In the case of modern Turkey, nationalism has
been sensitive towards the borders defining national territory,
and maps have been instruments for the cultural production of
nationalism in Turkey.
The favorite use of the map in popular
culture in recent decades has been the flag-map logo
superimposing the crescent-and-star of the Turkish flag onto the
outline of the national territory.
Isolated from its surrounding
geographical context, it implies a national unity within
Turkey’s boundaries.
Each and every classroom in elementary and
high schools is required to have a national map hung on its
walls. In addition, a decree regulating textbooks has also
required them to include national maps.
Some maps are frankly irredentist, claiming
territory as Turkish that is legally part of Greece or Cyprus.

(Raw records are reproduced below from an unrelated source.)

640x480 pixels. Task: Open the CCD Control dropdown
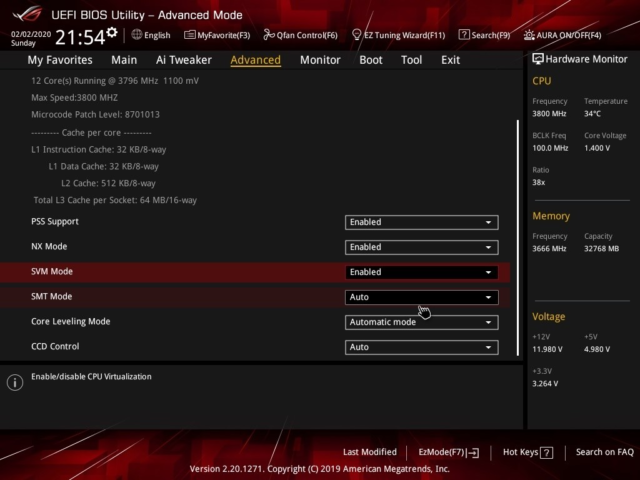point(421,347)
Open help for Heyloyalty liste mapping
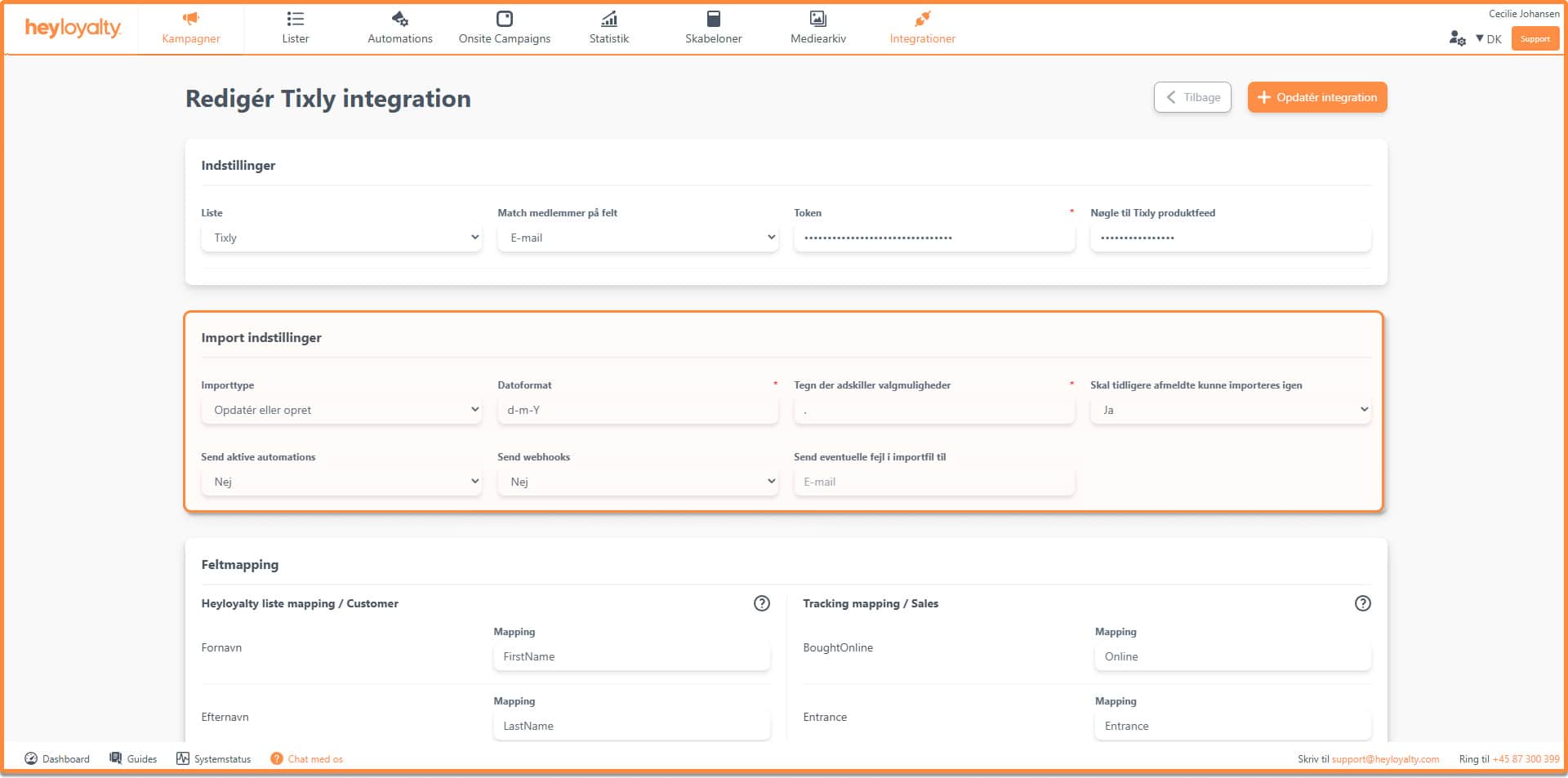1568x778 pixels. coord(761,603)
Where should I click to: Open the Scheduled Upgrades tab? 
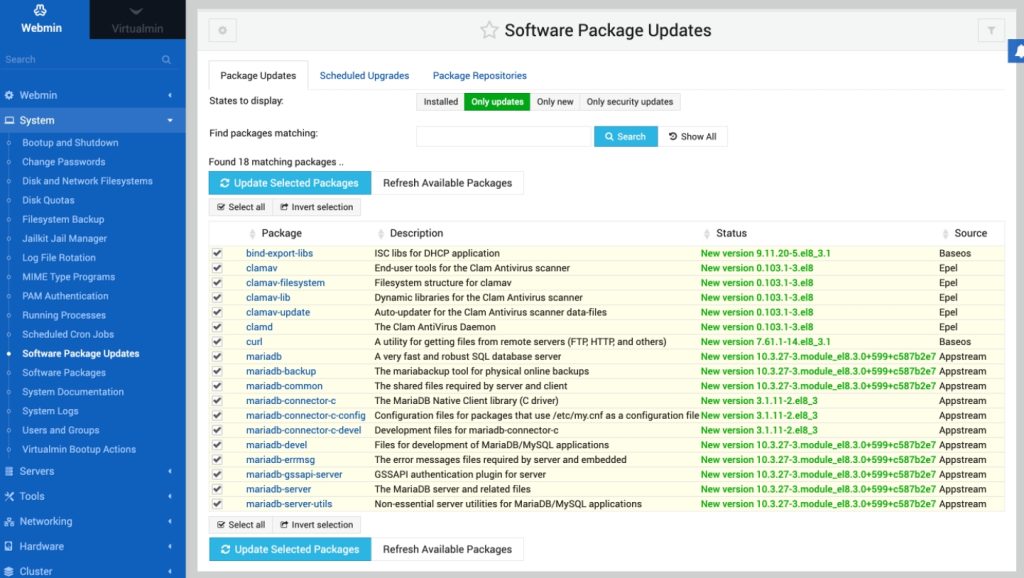364,76
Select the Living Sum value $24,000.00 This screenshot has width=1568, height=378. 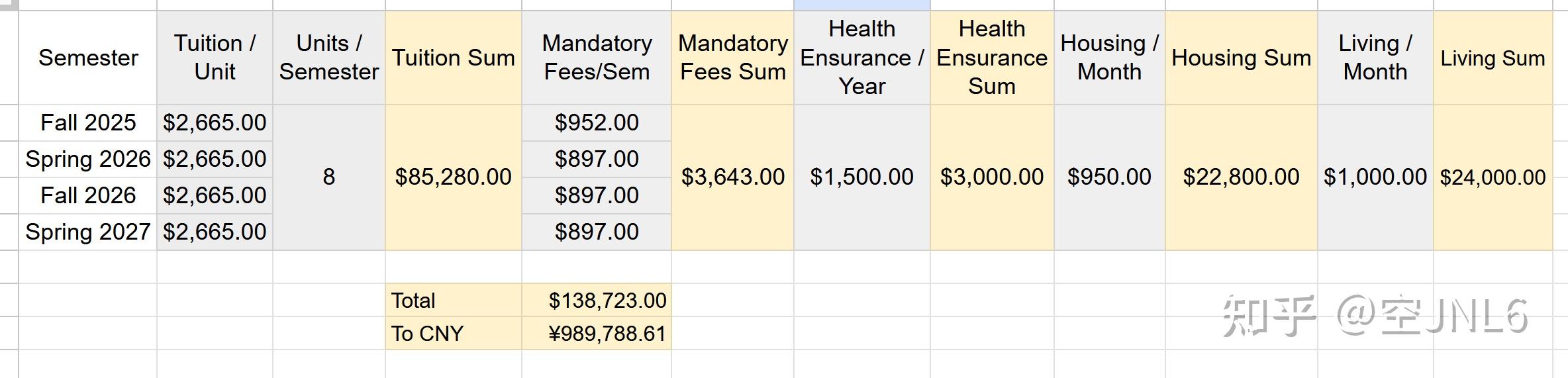[x=1493, y=177]
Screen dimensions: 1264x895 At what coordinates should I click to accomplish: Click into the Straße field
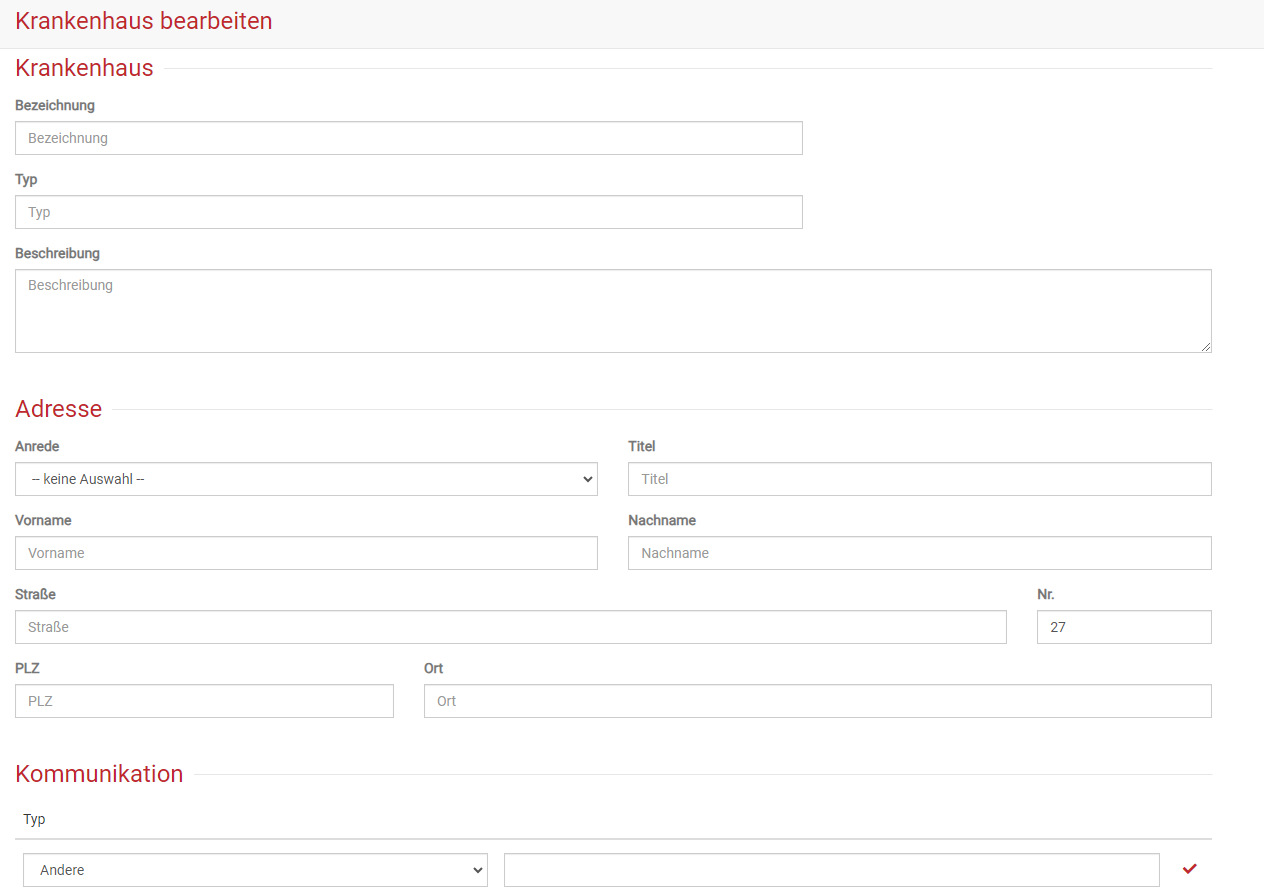[510, 627]
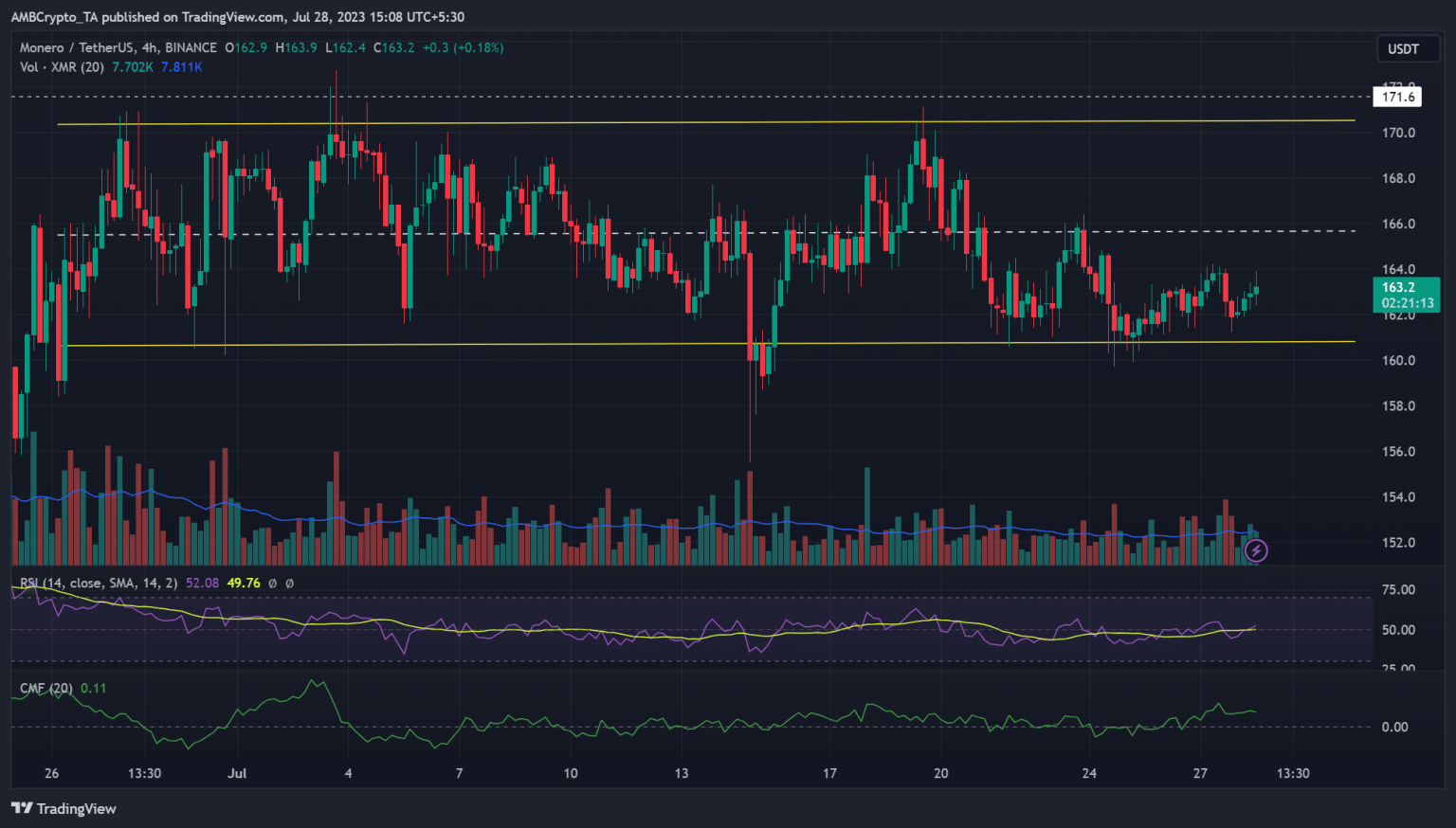The height and width of the screenshot is (828, 1456).
Task: Toggle the volume moving average line legend value
Action: click(x=182, y=67)
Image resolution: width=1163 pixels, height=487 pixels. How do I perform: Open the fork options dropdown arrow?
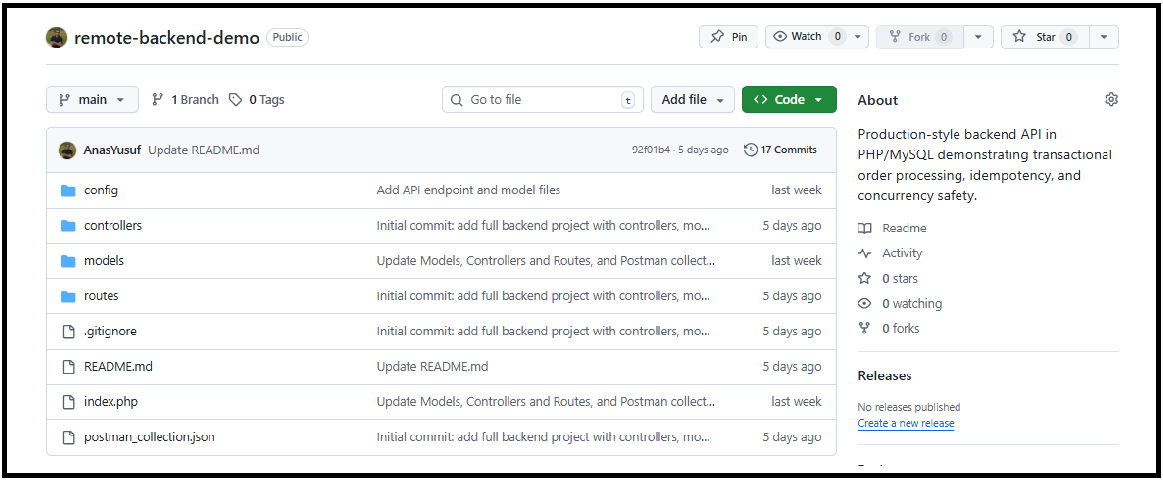pos(978,37)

The Aegean islands, which belong to Greece,
are shown in one school map while mainland Greece is cut out.
Depicted this way, the islands appear as located within the
territorial waters of Turkey.
In addition, the southern border of the map
cuts the island of Cyprus into two; the northern part, which is
a de facto Turkish state, appears, while the southern Greek
Cypriot part is omitted.
In some unofficial maps, northern Iraq,
including Mosul, Kirkuk and Erbil; all of Armenia; and Cyprus
and the Greek islands in the Aegean Sea are incorporated into
Turkey.
More extreme versions include a larger
portion of Iraq together with a considerable section of Syria,
including Aleppo.
As well, Turkey’s eastern frontier is
expanded to include territory in Iran, Armenia and Azerbaijan,
while the western border is moved further to integrate Western
Thrace, including Salonika, now in Greece.
Most of these territories at one time were
part of the Turkish Ottoman Empire. Are such maps making sure
that this memory does not disappear?